Growth Patterns in Shwachman-Diamond Syndrome: Findings from the North American Shwachman-Diamond Syndrome Registry

Objective

To characterize growth patterns in individuals with Shwachman-Diamond syndrome (SDS) in North America by generating SDS-specific growth curves and assessing the impact of hematopoietic stem cell transplant (HSCT) and growth hormone (GH) on growth.

Study design

We conducted a retrospective cohort study of 127 subjects with confirmed biallelic Shwachman-Bodian-Diamond syndrome mutations enrolled on the North American SDS Registry. Height-for-age, weight-for-age, and body mass index (BMI)-for-age Z-scores were analyzed and compared with Centers for Disease Control and Prevention and World Health Organization reference populations. The effects of HSCT and GH therapy on growth velocity and final height outcomes were assessed.

Results

Individuals with SDS demonstrated significantly lower height-for-age Z-scores, with median adult height being approximately 7 cm shorter in females and 11 cm shorter in males compared with Centers for Disease Control and Prevention standards. Although weight-for-age was diminished, BMI-for-age trajectories were preserved.

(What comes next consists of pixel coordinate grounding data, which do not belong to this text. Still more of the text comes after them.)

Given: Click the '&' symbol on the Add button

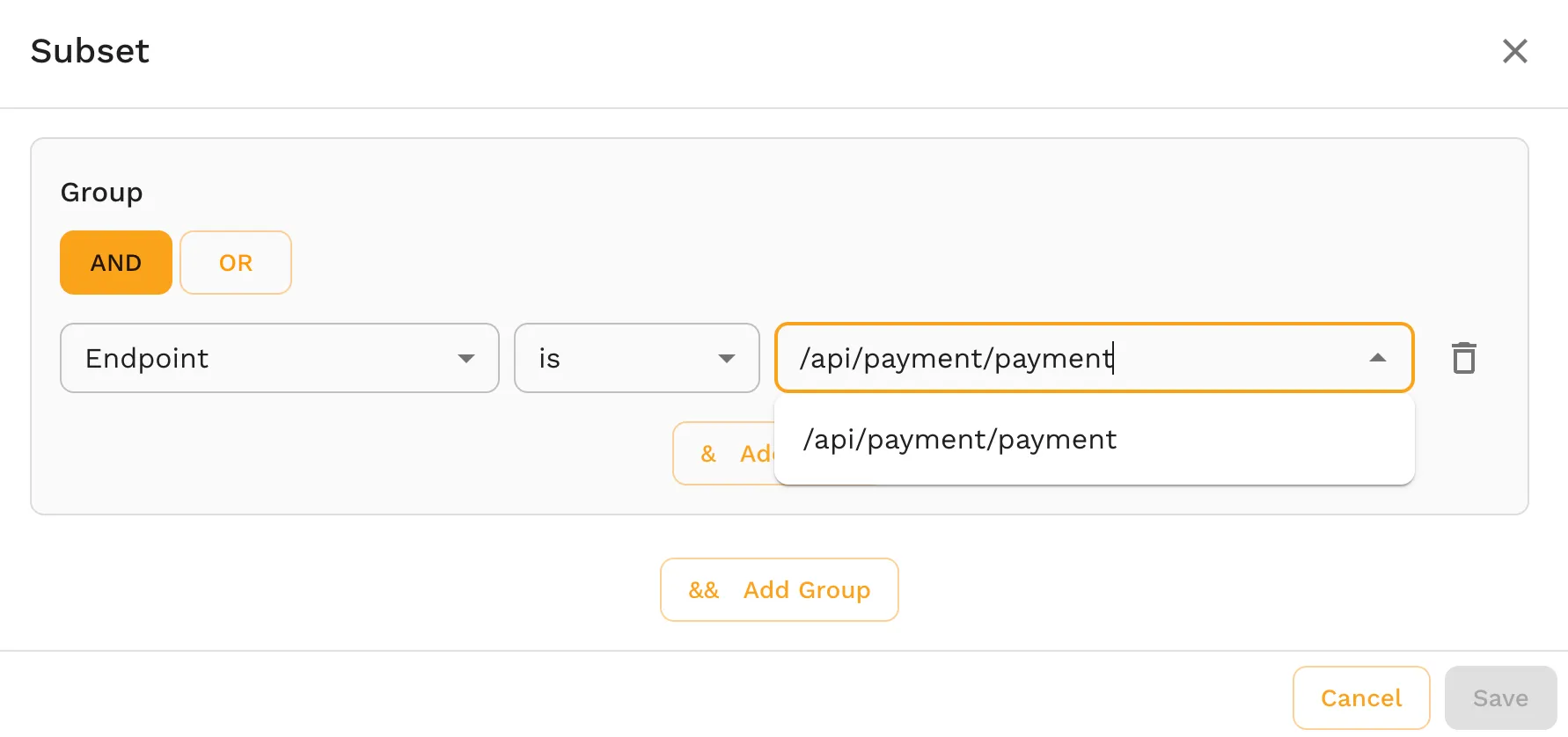Looking at the screenshot, I should pyautogui.click(x=708, y=453).
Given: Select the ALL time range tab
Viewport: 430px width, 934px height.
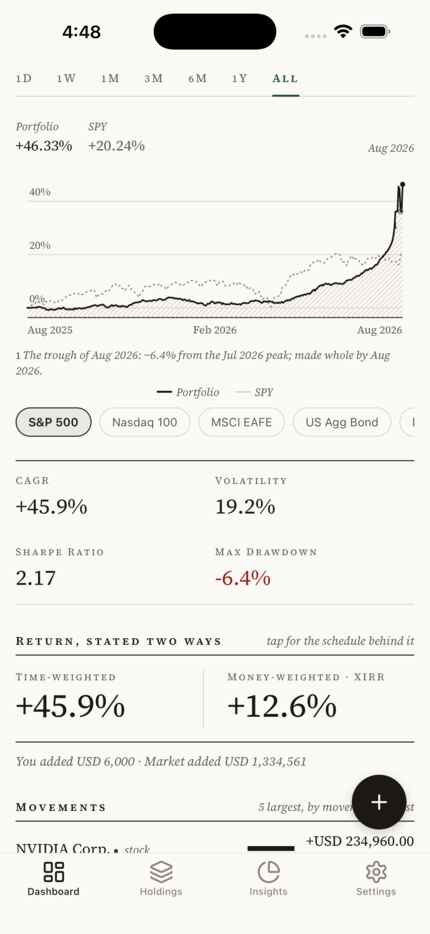Looking at the screenshot, I should 285,79.
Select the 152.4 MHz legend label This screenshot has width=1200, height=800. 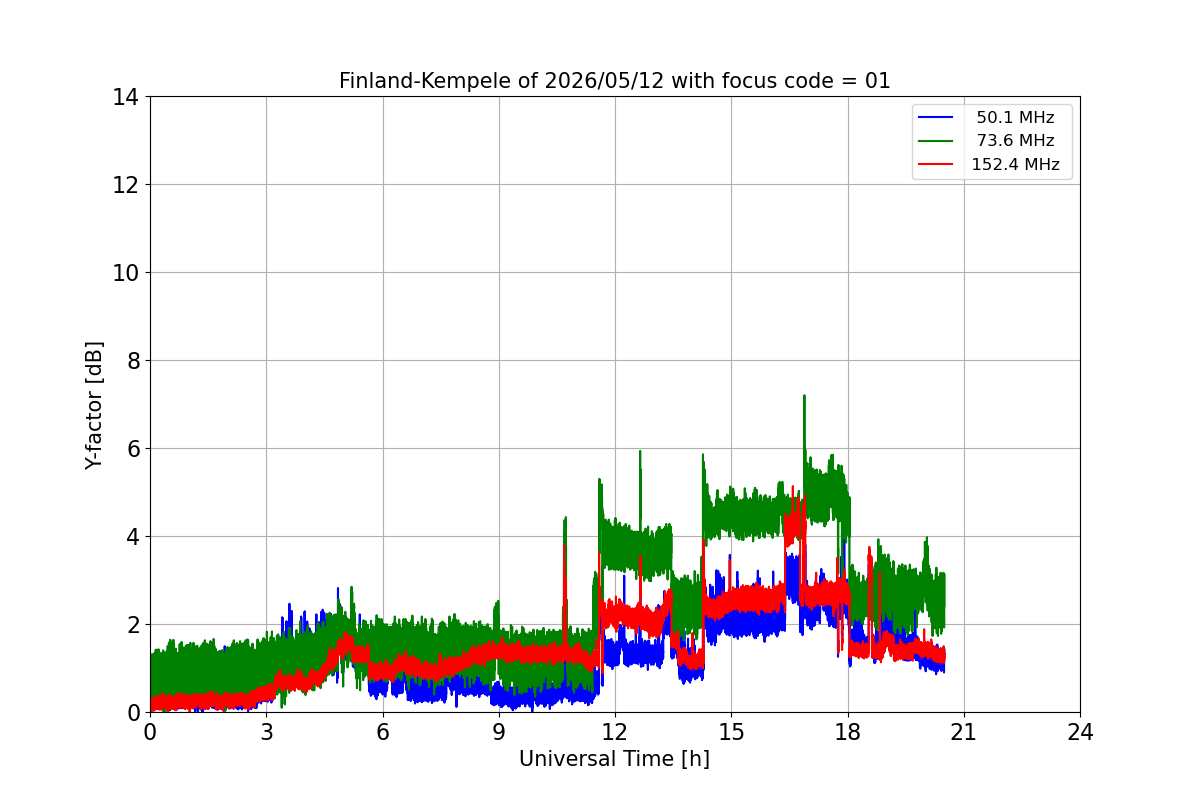tap(1015, 165)
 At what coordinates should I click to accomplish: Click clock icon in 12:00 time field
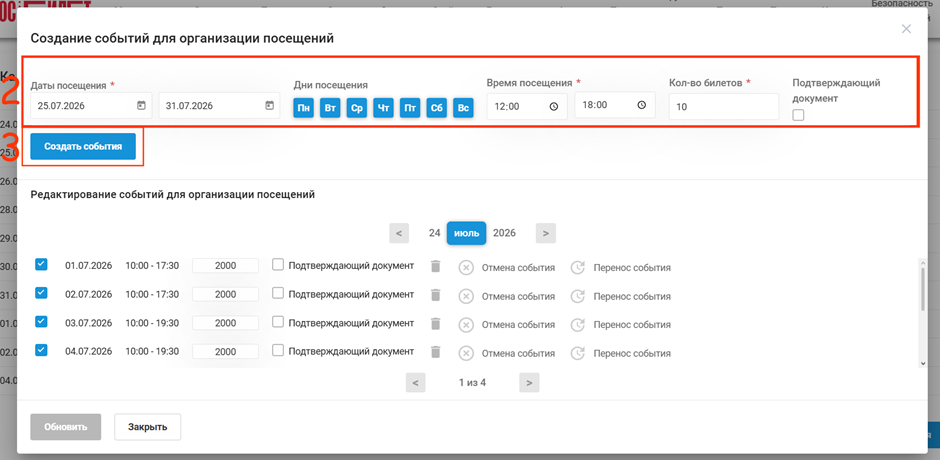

HSCT significantly reduced height-for-age Z-scores slope, and in a small subsample, GH therapy showed limited efficacy in improving final height.

Conclusions

This study of SDS across a diverse North American sample extends available growth data for this rare condition, confirming persistent short stature but normal BMI for age in SDS. HSCT was associated with a reduction in growth. No significant change in height velocity was observed with GH therapy. These data will inform clinical growth evaluation in SDS patients.